Kansas State's East Stadium was used as the college's athletic center, throughout the 50's. After a new athletic center was built, The Purple Masque Theatre made its home on the first floor East Stadium rooms. This theatre presents plays which are produced, directed, designed and performed by K-State theatre students. Up until May of 2008, The Purple Masque Theatre was located in the East Stadium rooms 109 and 121, which now is the home of Telecommunications and Computing and Network Services, and the Technology Service Center, "to better serve the state university." The Purple Masque Theatre now uses much better stage areas set up for the other theater groups on campus.

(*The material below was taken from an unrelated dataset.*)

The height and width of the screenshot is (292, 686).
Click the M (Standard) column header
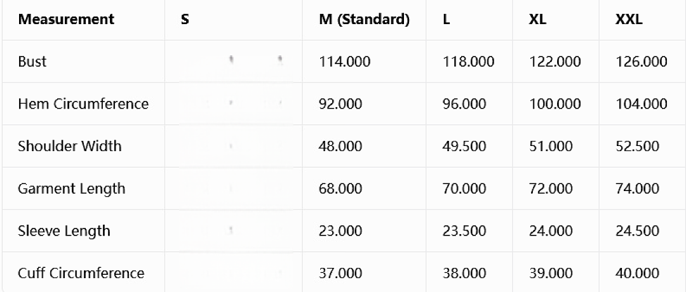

Several ghostly manifestation have reported during the time that the Purple Masque Theater was located in the East Stadium.

The mischievous spirit of the deceased football player, known as Nick got his chuckles at the expense of the living. The ex-football player died in the building in the 1950's, when it was still used as an athletic center. He was injured one day during a practice and brought into the building, where he died soon after. His playful spirit has been here ever since, stomping up and down hallways, on staircases and on the theater stage. He also moves chairs and hides theater props at night but he is most famous for the levitation's! Wooden boxes that have been stacked in the dressing room have jumped to the floor and then re-stacked themselves... before the startled eyes of several witnesses. There is also a report of a fire extinguisher that was seen spinning around in mid-air, spraying white foam as it traveled. Nick's voice has also been caught on tape.

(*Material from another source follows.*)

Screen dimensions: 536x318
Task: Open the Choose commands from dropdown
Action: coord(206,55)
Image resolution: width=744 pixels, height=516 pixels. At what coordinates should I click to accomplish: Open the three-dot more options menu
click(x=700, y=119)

Recently, a female witness and her boyfriend while standing in the hall behind the East Stadium seating heard the sound of someone walking in football cleats behind them. When they turned around, they both saw the back of Nick's apparition, dressed in 1950's football gear walking down the hall towards the main floor of what was the activity center in the 1950's.

An apparition of a man dressed in a Confederate Civil War uniform, has long been seen, sitting in his own phantom chair in the theater and stage area.

Unless Nick was released from this world by a parapsychologist, he is still haunting the East Stadium, not willing to accept his death which wasn't supposed to happen, cutting short his plans for his life. He may follow the thespians over to the main theater, but he has been seen recently at the East Stadium by two eye witnesses.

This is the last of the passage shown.